"La diferencia entre un turista y un viajero reside en que cuando un turista llega a un sitio sabe exactamente el día que partirá. El viajero, sin embargo, cuando llega a un lugar, no puede saber si acaso se quedará allí el resto de su vida" Paul Bowles.

lunes, 20 de febrero de 2012

Manuel (el PBC).


El buscavidas de mi calle en Iquitos se llama Manuel. Extremadamente delgado, su piel está tan morena y curtida como la de cualquier mestizo, aunque presenta un ligero tono encarnado (más tarde me enteré de que le llaman “El colorao”) y son, sobre todo, su nariz aguileña y su frondosa barba castaña las que desvelan su origen criollo.

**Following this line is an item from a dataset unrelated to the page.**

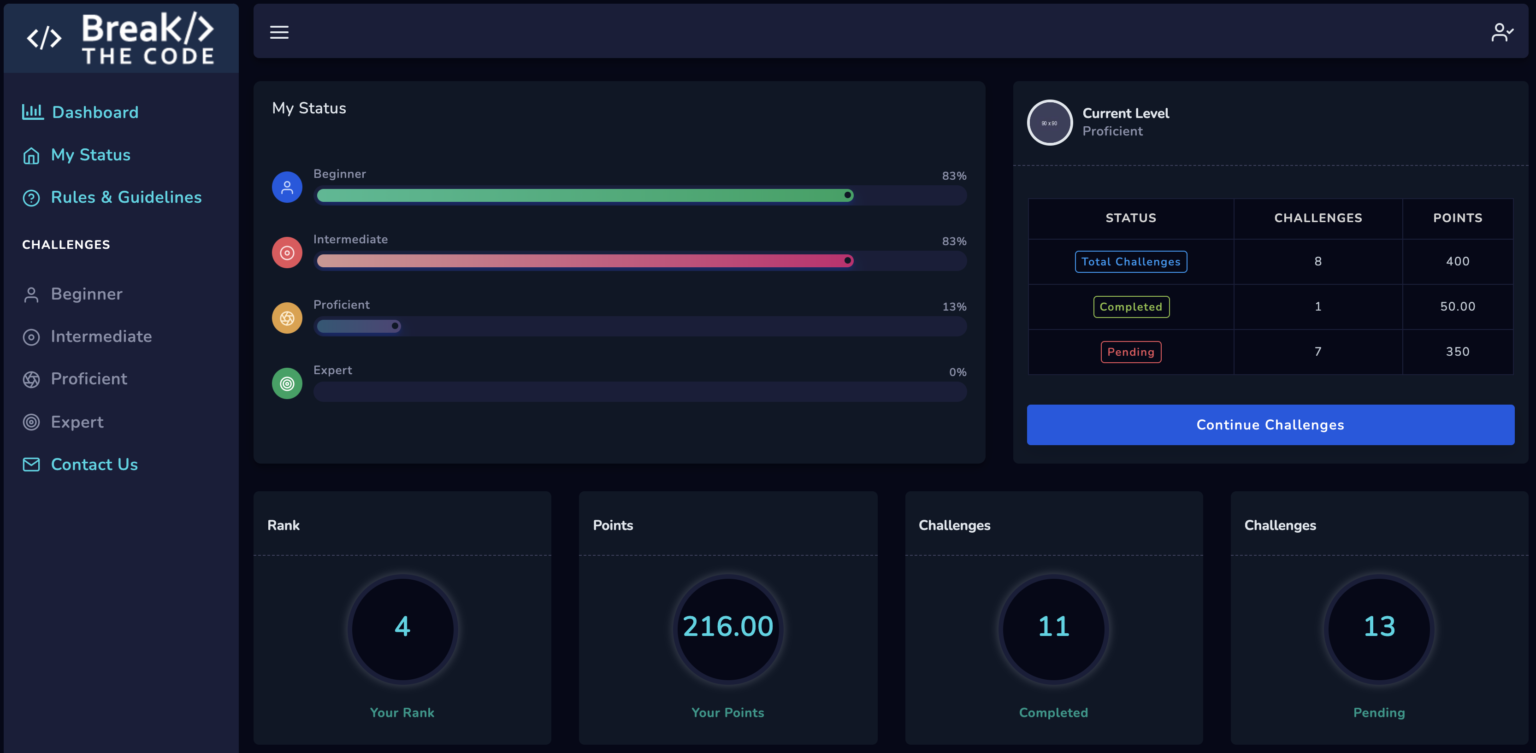Click the red Intermediate level icon
This screenshot has width=1536, height=753.
[287, 253]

Con tal de ponerle un casco de época y una espada en la mano, Manuel daría bien en cualquier película de conquistadores. Manuel nació en Lima, vino a Iquitos de niño con su madre, pero cuando quedó huérfano, a los quince años, se lanzó a los ríos. Aprendió a caminar por la selva en las comunidades indígenas del Ucayali, trabajó en los yacimientos petrolíferos del Alto Huallaga y en las plantaciones tomateras de Manaos, donde se compró una casa gracias a la indemnización que cobró por un accidente de avioneta del que sin embargo salió ileso. Ahora tiene 37 años y hace varios que está de vuelta en Iquitos. Con las rentas de su casa alquilada de Manaos puede darles alguna asignación a los dos hijos que tiene repartidos por el mundo, e ir, dice, ahorrando para la vejez. Manuel parece que no duerme. Está día y noche dando vueltas por la calle. Igual está ayudando a descargar un camión que cambiando la rueda de un motocarro o lavando las cristaleras de un negocio. Todo el mundo lo conoce, y todo el mundo lo saluda. Manuel, al contrario que la mayoría de los iquiteños, que son personas más bien de pocas palabras, es un excelente conversador al que se le nota que ha tenido una buena educación, y que sabe ganarse la confianza de los turistas en español, en portugués o en inglés. Con él pasé muchos ratos charlando, sentados en la acera o tomando una cerveza en el Bulevar.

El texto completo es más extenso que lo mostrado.